» TASK DIRECTIONS:
Which lines in the records below hold the word "agent"? Copy each of them.

-- GIVEN ENTRIES follows --

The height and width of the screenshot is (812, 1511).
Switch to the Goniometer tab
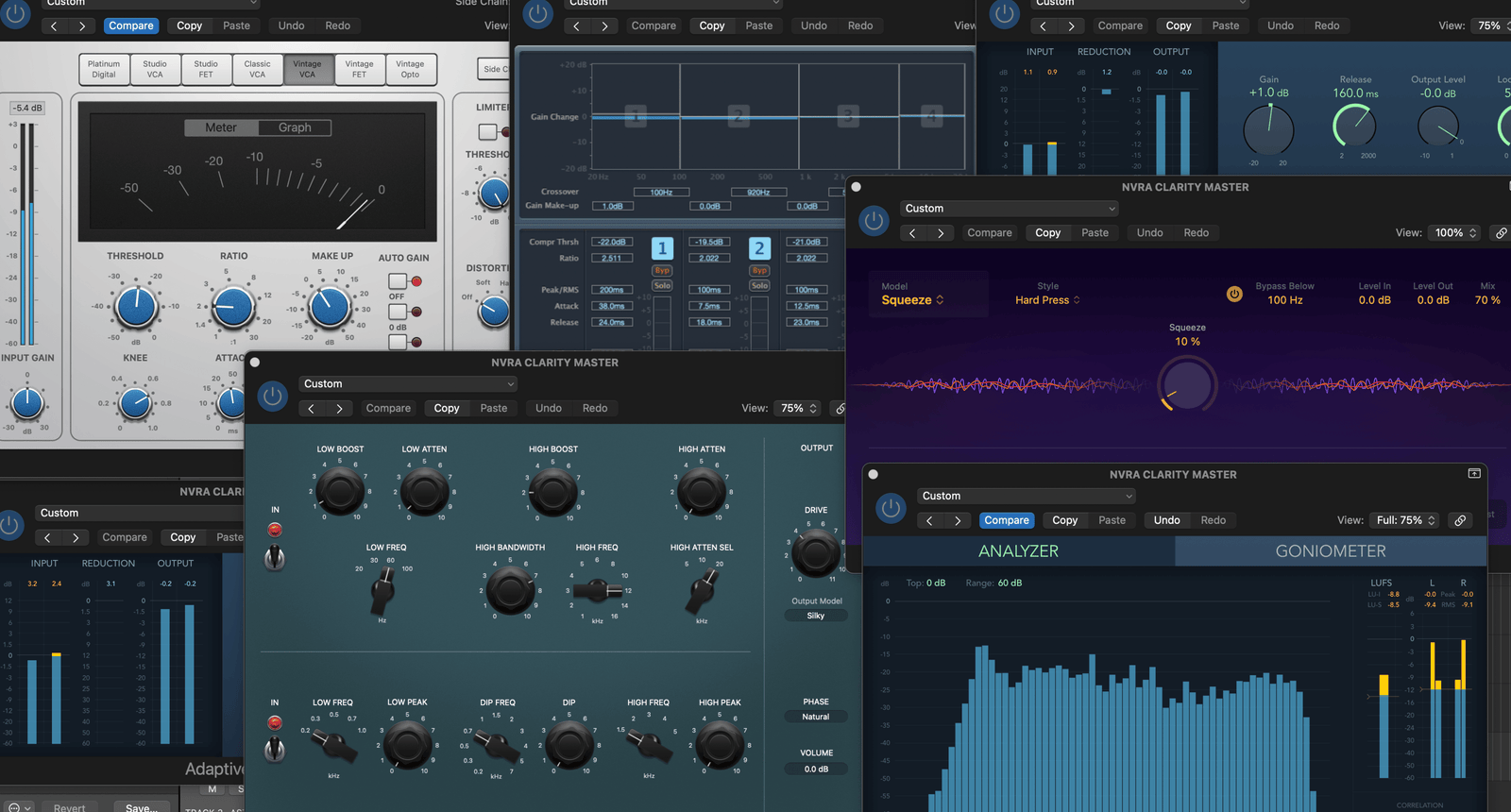pos(1330,551)
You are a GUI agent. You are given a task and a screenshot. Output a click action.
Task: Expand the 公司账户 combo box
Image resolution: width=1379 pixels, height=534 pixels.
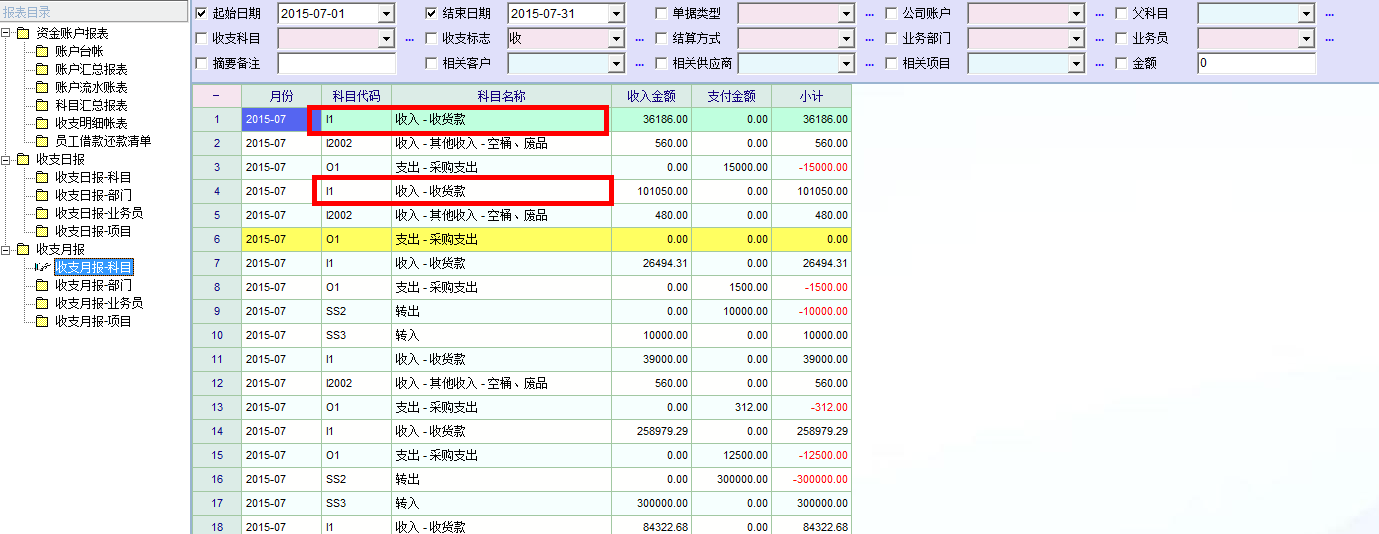1076,14
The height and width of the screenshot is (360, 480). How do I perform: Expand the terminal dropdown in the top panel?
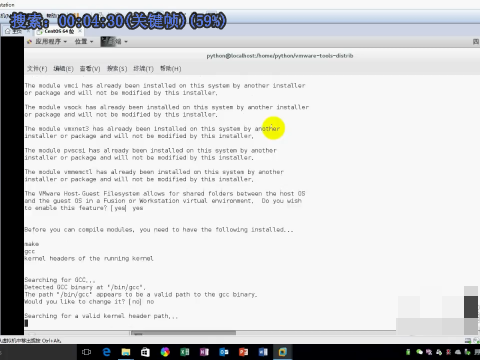click(x=114, y=42)
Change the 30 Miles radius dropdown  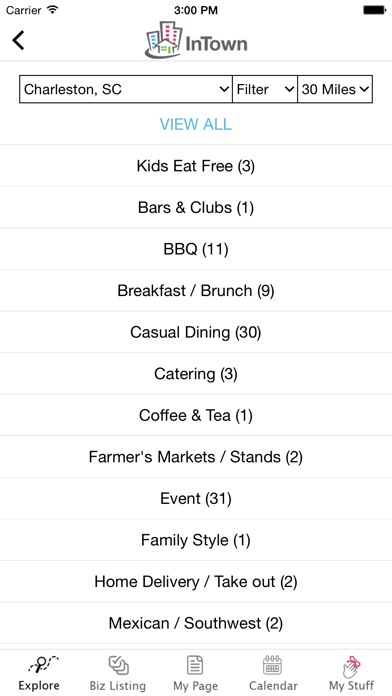(335, 89)
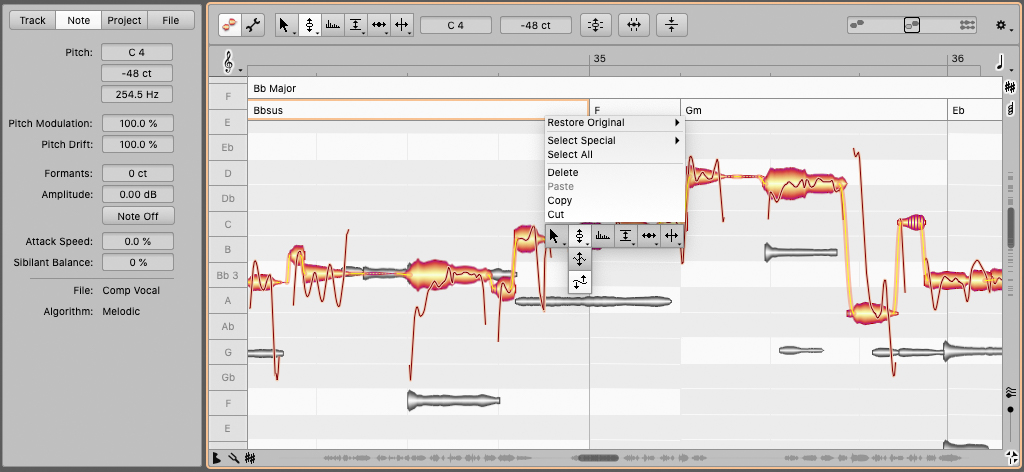Select the Note Separation tool in top toolbar
This screenshot has height=472, width=1024.
coord(402,25)
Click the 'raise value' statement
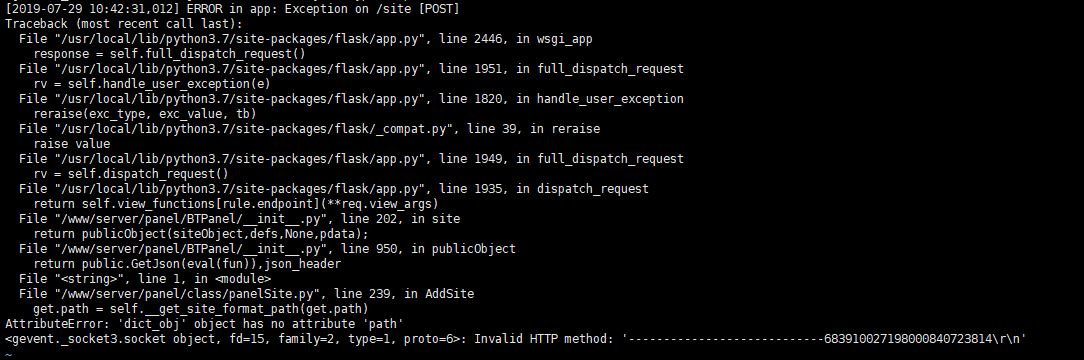This screenshot has width=1084, height=360. (x=71, y=144)
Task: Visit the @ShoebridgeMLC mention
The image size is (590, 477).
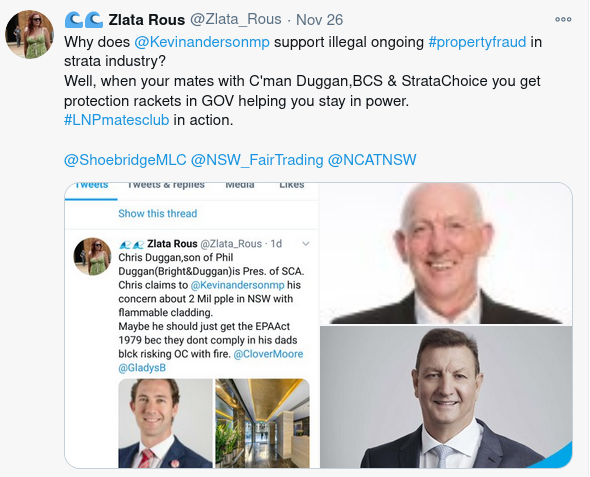Action: pos(125,160)
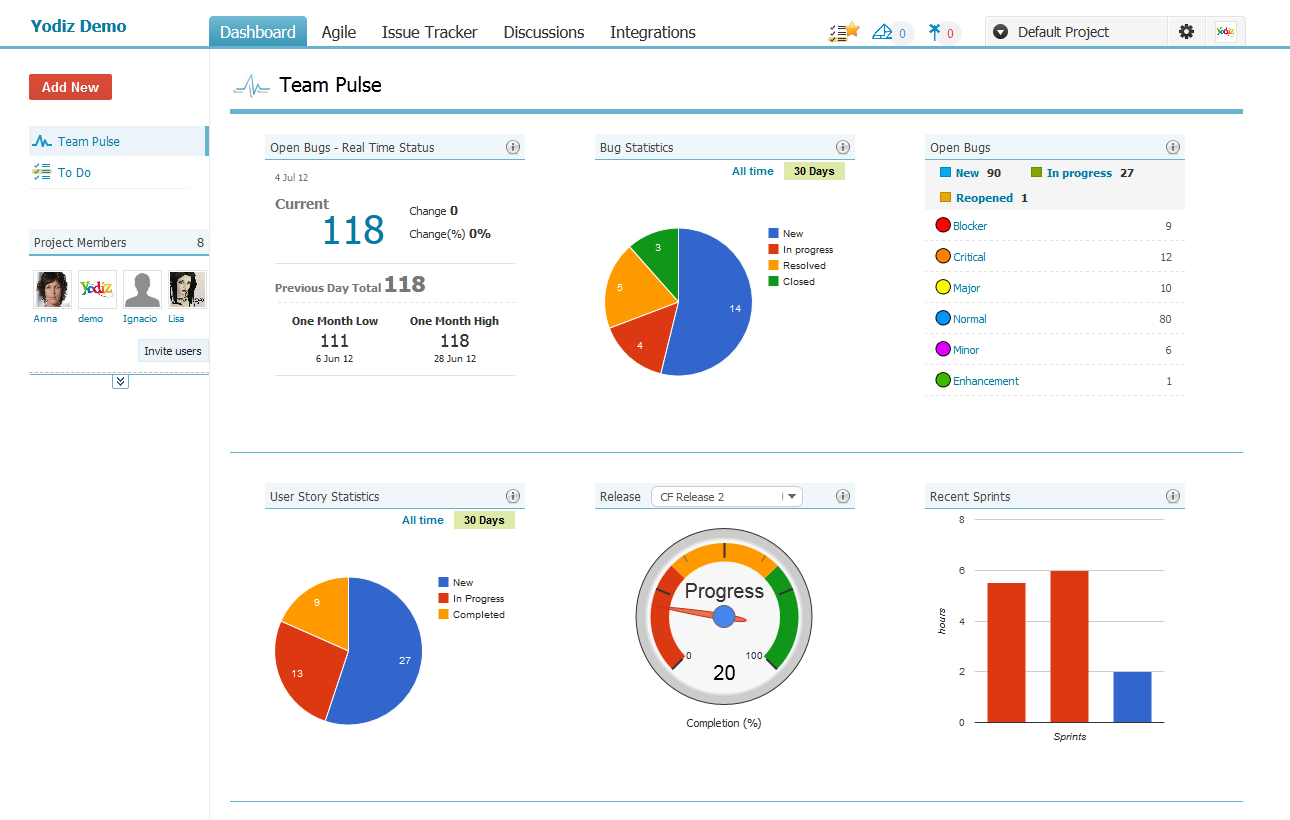
Task: Open the starred to-do checklist icon
Action: (844, 32)
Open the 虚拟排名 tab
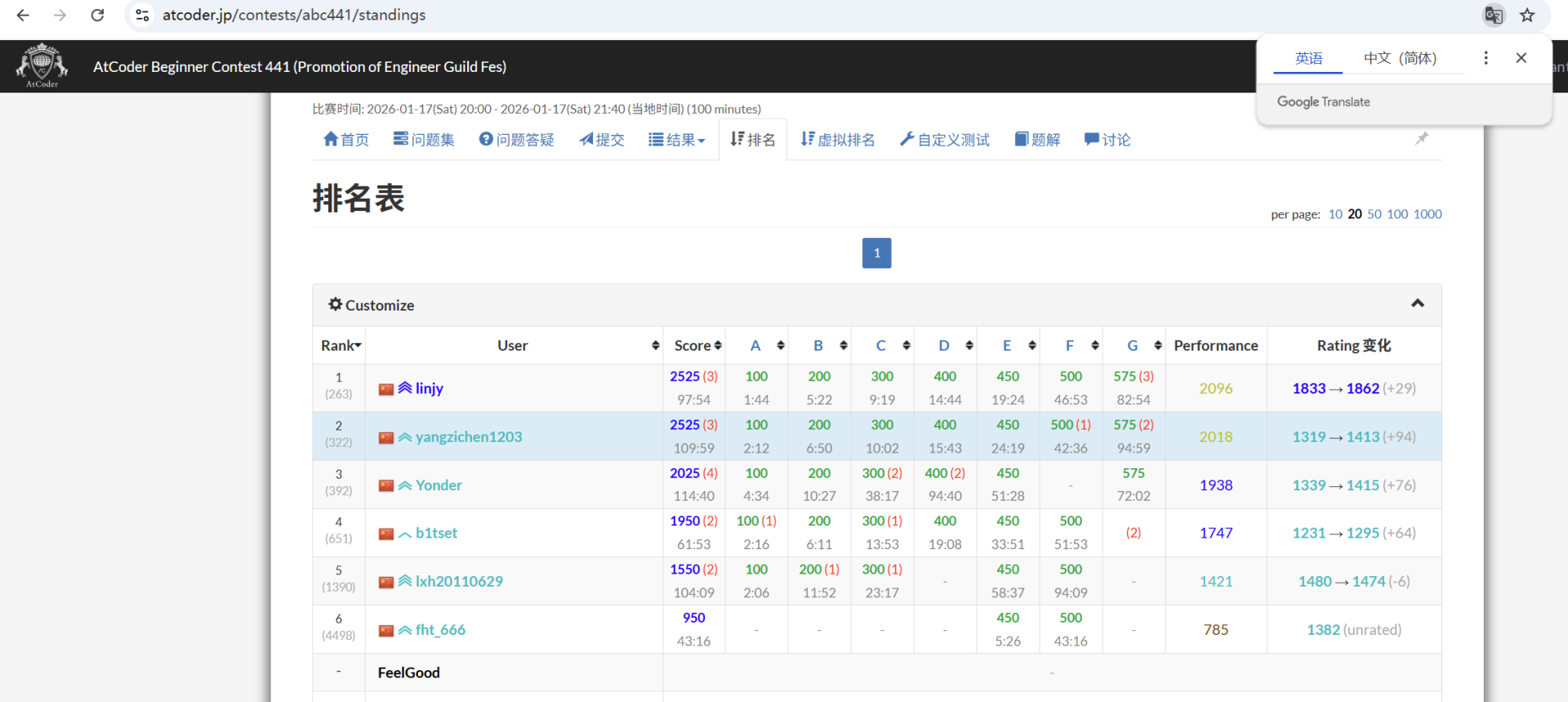 click(838, 140)
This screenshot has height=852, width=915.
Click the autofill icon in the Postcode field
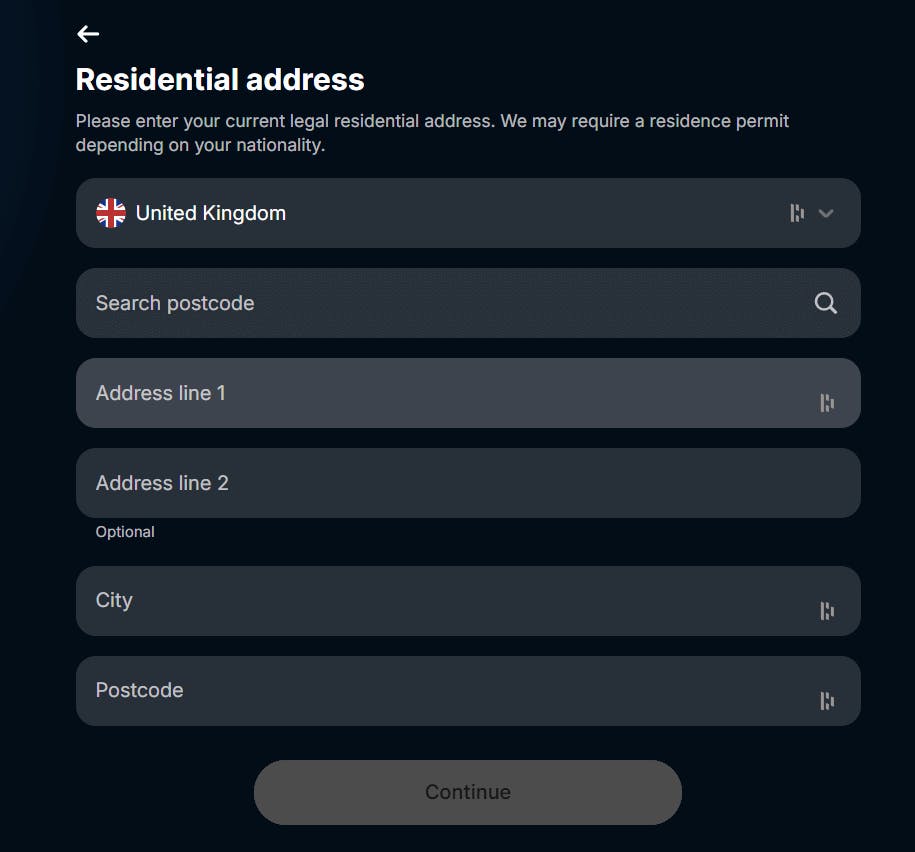click(826, 700)
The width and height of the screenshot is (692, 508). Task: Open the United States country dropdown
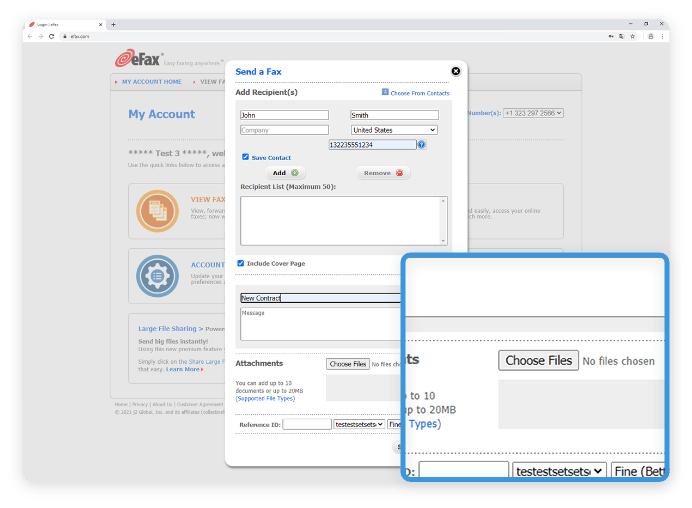pos(394,130)
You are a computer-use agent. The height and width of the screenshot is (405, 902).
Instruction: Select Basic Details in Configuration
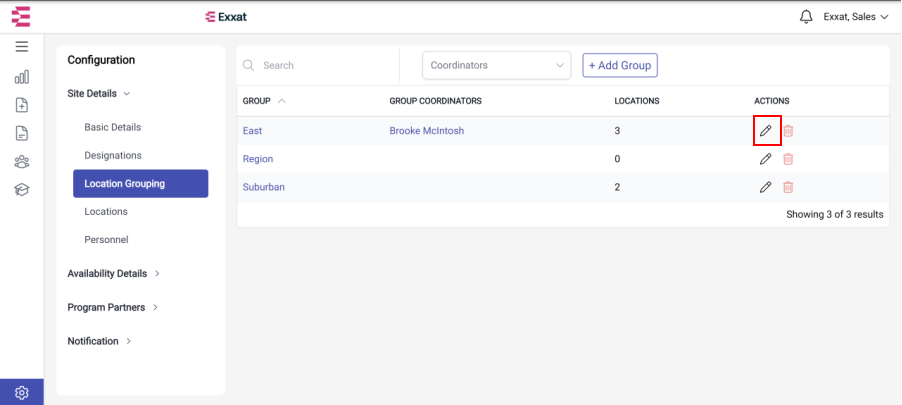tap(113, 127)
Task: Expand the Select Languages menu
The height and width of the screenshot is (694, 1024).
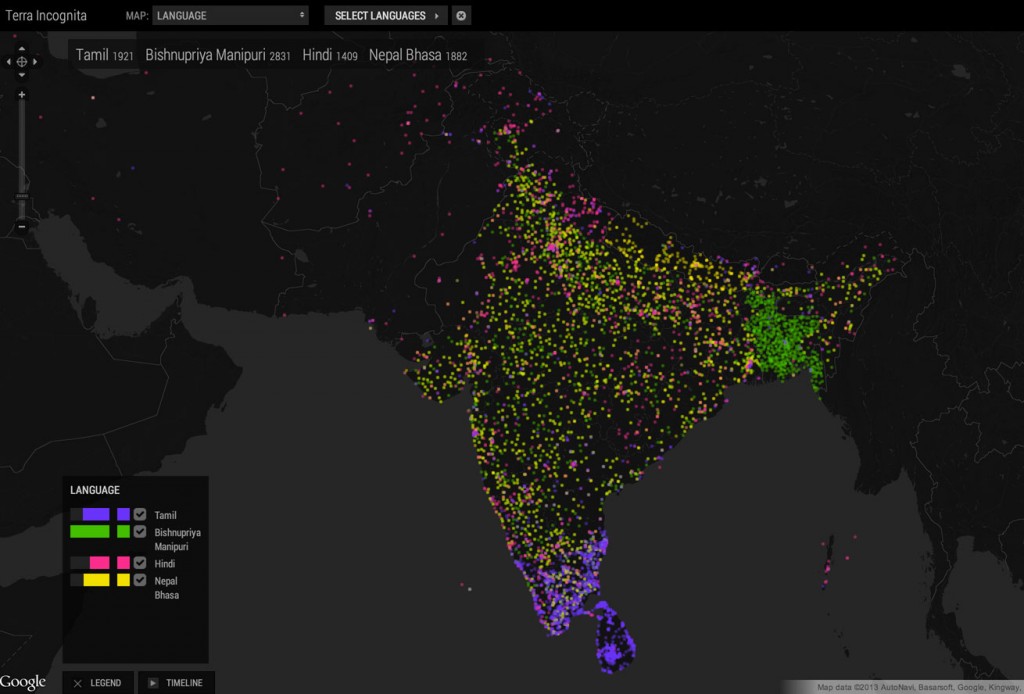Action: [x=386, y=16]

-- GIVEN ENTRIES concluded --

» RESPONSE:
You are a GUI agent. You are given a task and a screenshot. Output a click action.
You are a computer-use agent. The height and width of the screenshot is (405, 902).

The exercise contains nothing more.